Every woman experiences an abortion in a different way, so we asked some women to share their stories. When they’ve requested it, we have changed their names.
A warning: some of this things discussed in these stories may be upsetting.
I was 29. A condom broke during sex; I used the morning after pill the next day, but it didn’t work. I immediately knew I wanted an abortion. It sounds crass, but the first thing through my mind when I found out I was pregnant was “get it out, get it out, get it out”.
As the person who impregnated me was someone I was seeing on a regular basis, I consulted with him (after setting the wheels in motion already), but he knew from the start that I never want children so he agreed with me. He didn't really have a choice, but I thought it was the polite thing to do.
I found the process extremely difficult. I had to have two blood tests and two ultrasounds (one was vaginal, and I had no idea that it was not usual; I had quite a surprise when the vaginal ultrasounds controversy started in the US), and other appointments at Family Planning, and I didn’t understand why. I’m not sure if staff explained it to me – I think that they didn't but I was extremely stressed and my memory of the first few days is pretty hazy.
Once the first flurry of appointments was over, I waited. I waited for three or four weeks without knowing why, and no one would tell me anything. Any time I tried to ring Family Planning or the [Auckland abortion clinic] Epsom Day Unit, the staff said that they’d call me. This was absolutely the worst part. I had no idea what was going on, or if I would be turned down, and of course I was going through some serious hormonal changes.
When I went to the appointment with the first certifying consultant, I also had to see a nurse and a social worker.
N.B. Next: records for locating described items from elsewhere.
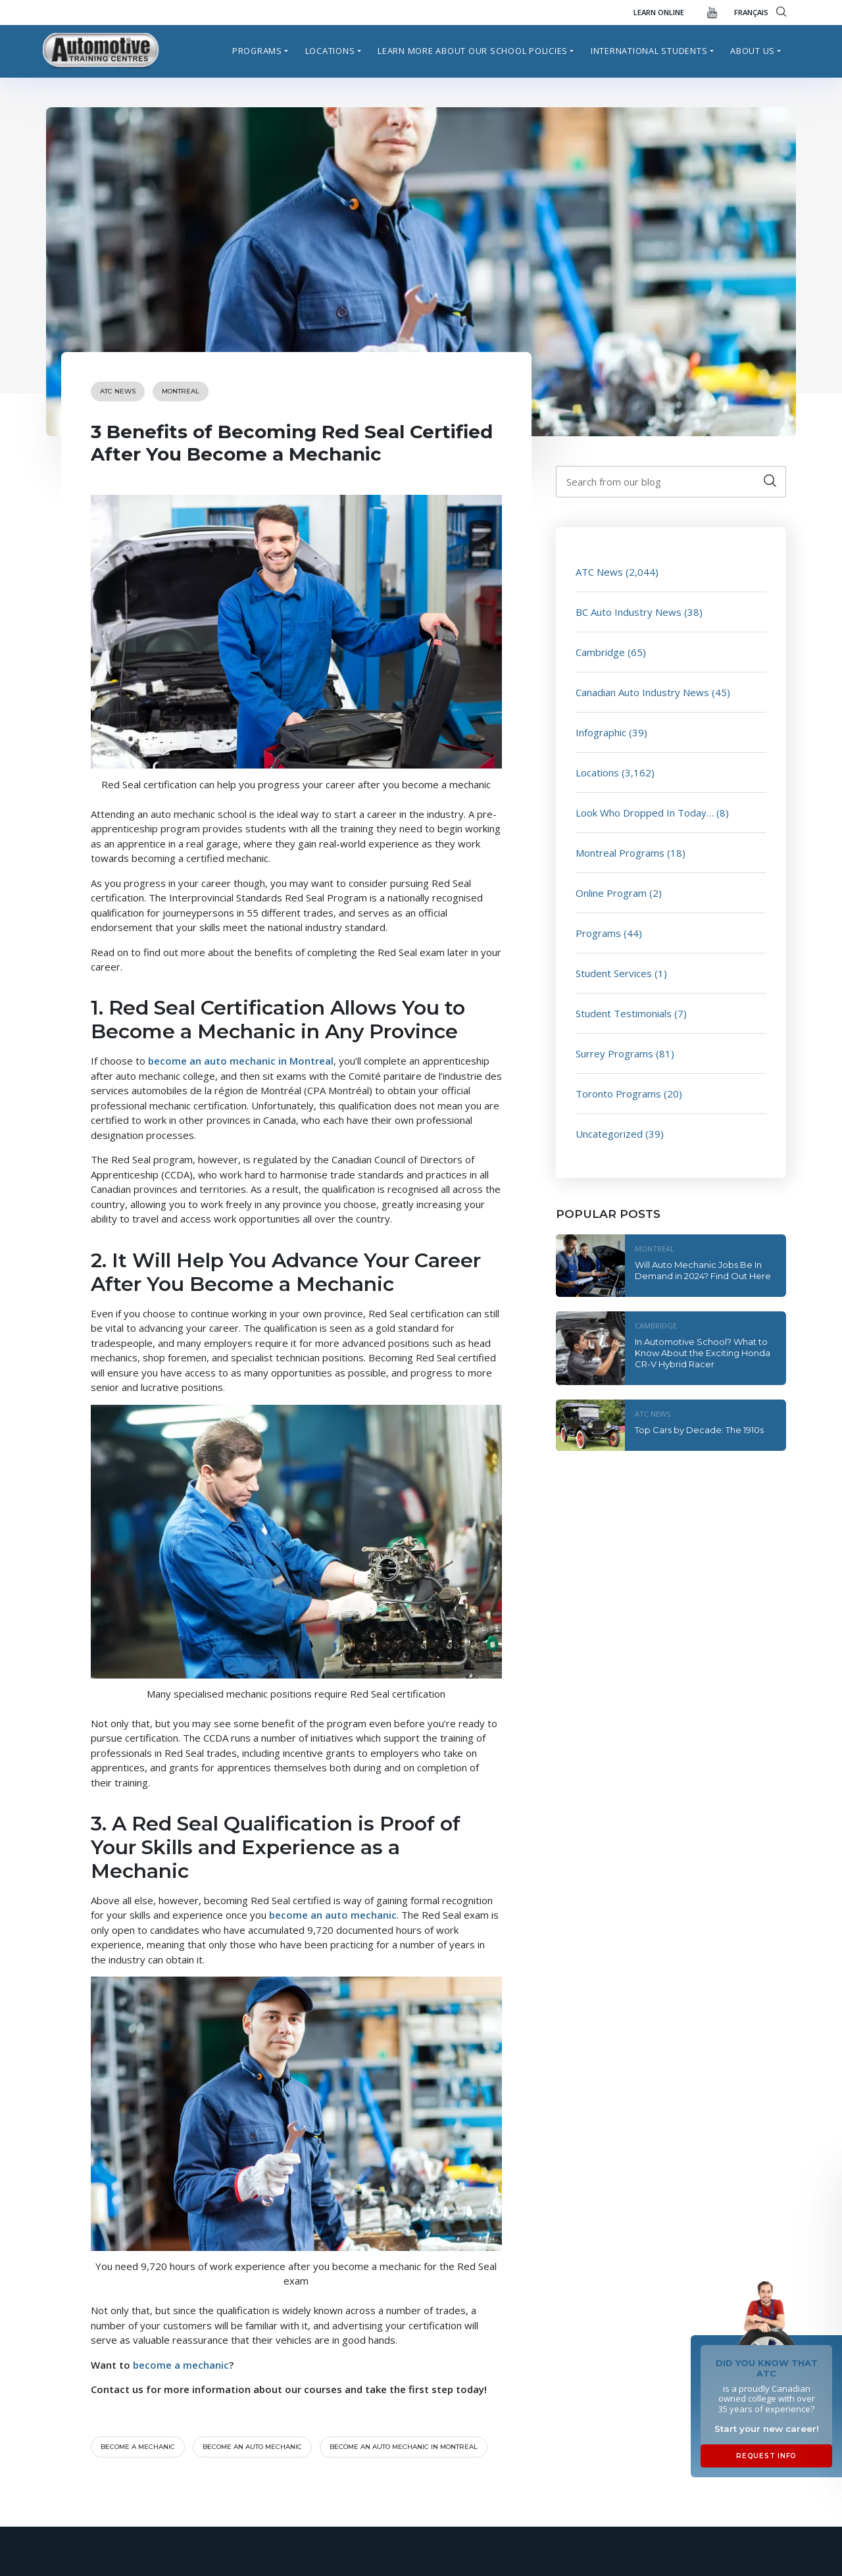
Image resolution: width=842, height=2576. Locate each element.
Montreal (180, 391)
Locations (330, 51)
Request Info (766, 2456)
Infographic (601, 732)
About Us (752, 51)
It was a very long day, and again I wasn’t expecting it to be that full on. While there, I had to prove that carrying on with the pregnancy would be detrimental to my mental health.
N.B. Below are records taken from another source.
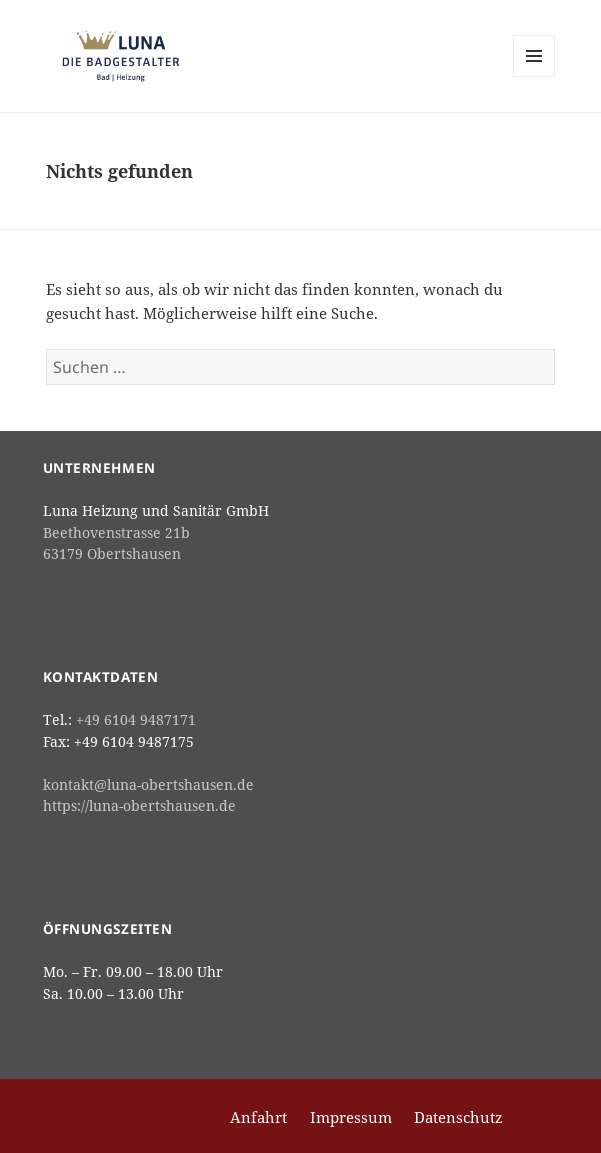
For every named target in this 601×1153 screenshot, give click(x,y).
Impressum (351, 1117)
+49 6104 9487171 (136, 720)
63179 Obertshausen (112, 554)
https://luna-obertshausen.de (139, 806)
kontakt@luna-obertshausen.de (148, 785)
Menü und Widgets (534, 76)
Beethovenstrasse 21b (116, 533)
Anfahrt (258, 1117)
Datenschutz (458, 1117)
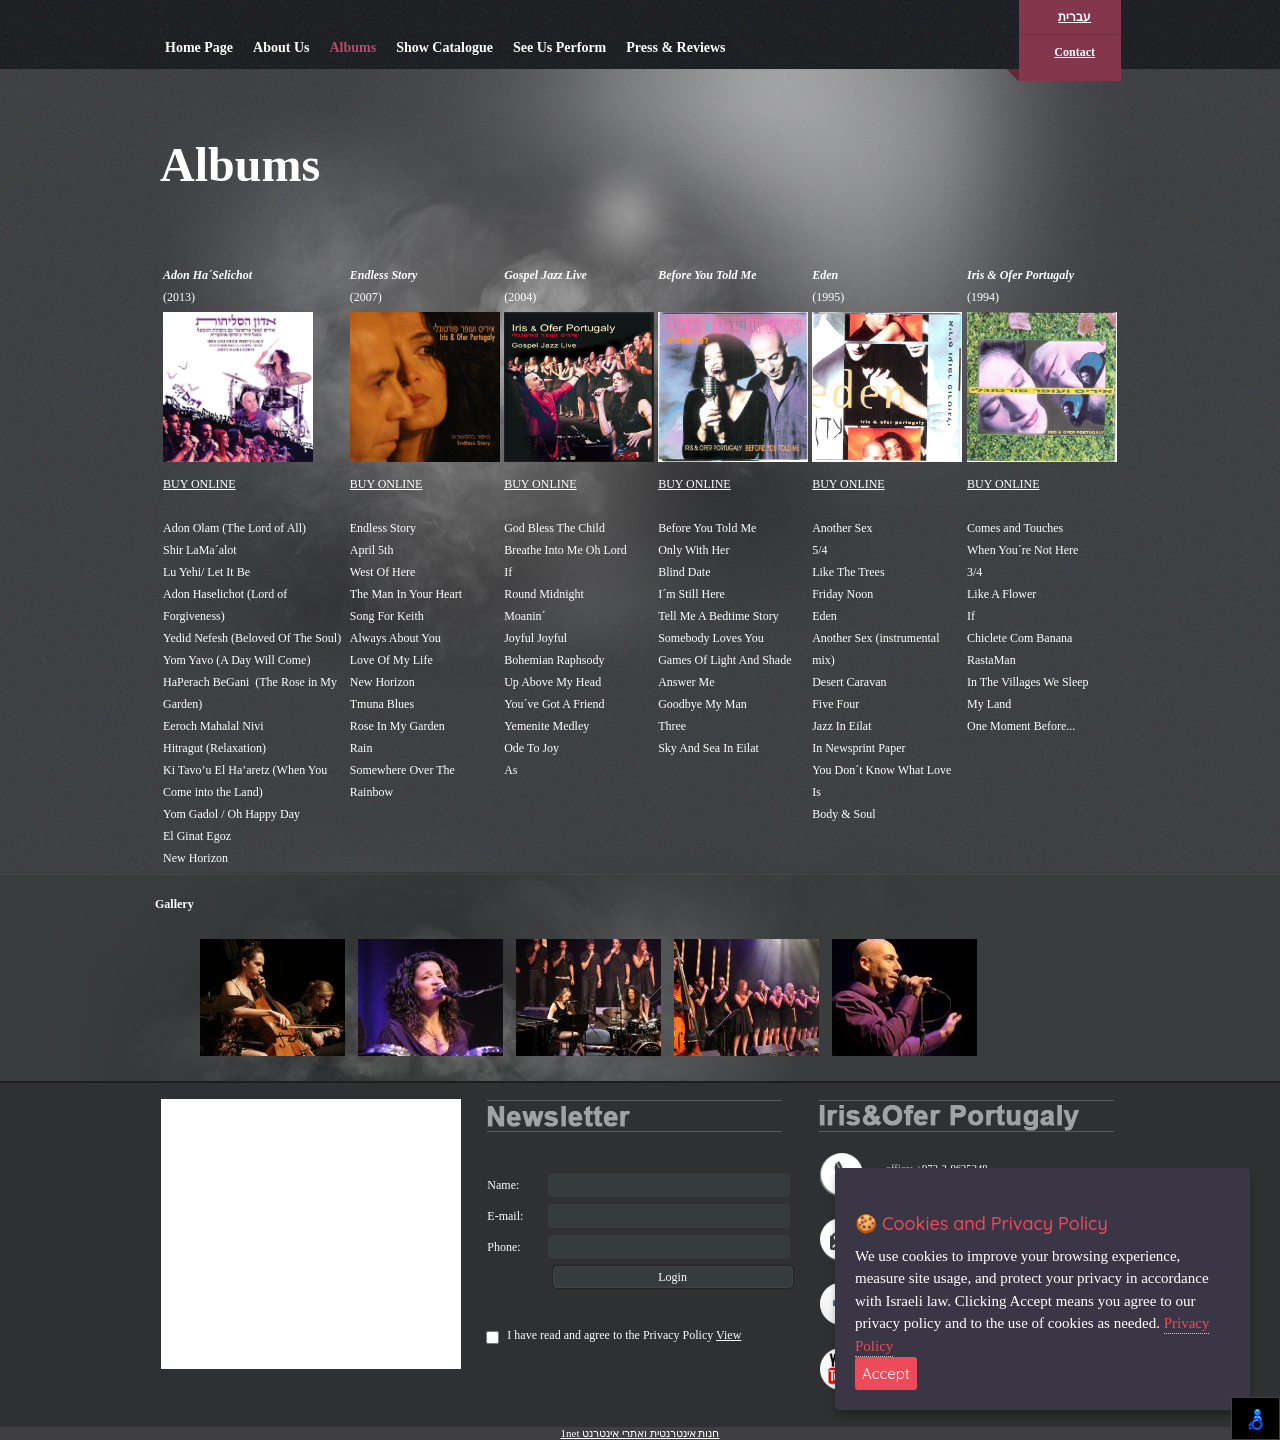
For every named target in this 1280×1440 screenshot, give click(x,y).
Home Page (199, 47)
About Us (281, 47)
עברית (1074, 17)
I have problems with depression and also I turned up to the appointment so hungover I could barely speak, so it was pretty easy to convince them I shouldn’t have a kid or be pregnant. At this appointment, they also wanted to make sure I was on better contraception, and I arranged to get an IUD.
“The first thing through my mind when I found out I was pregnant was ‘get it out get it out get it out.’”
I’ve have never had any other minor surgery, but I imagine getting an abortion isn’t much different than any other type of surgery. It was pretty straightforward. The second certifying consultant was also the surgeon and just asked if I was sure before giving me the pre-abortion drugs.
After lying around while the drugs loosened my cervix or sedated me or something (I’m not clear on the details – I just did as I was told), they took me into the surgery room and gave me an anaesthetic and did the procedure, and also put my IUD in.
It seemed like it was over pretty quickly, but I was kind of out of it on all the drugs. Then I had to wait for what seemed like ages just in case there were any complications, but there weren't and I went home to recover.
There have never been any social repercussions because I am very careful who I tell. No one in my family knows, and only a few close friends do. We need to talk about the current abortion process more. So many people think that the law, as it is, is fine: you see two consultants and then you get an abortion. But it is much more complicated than that, and it’s stressful and difficult to navigate.
I could afford the ultrasounds (the procedure itself was free) and any other appointment charges there were; I was able to take time off work without being asked a lot of questions (and every appointment was during work hours); I had support from the few people I told about it; and navigating bureaucracy isn’t terribly difficult for me. (I am also Pakeha, middle-class, straight and cis-gendered – where gender identity matches the gender assigned at birth – so most stuff is on the lowest difficulty mode for me anyway.) If I didn’t have all of those privileges I really don’t know if I would have been able to cope.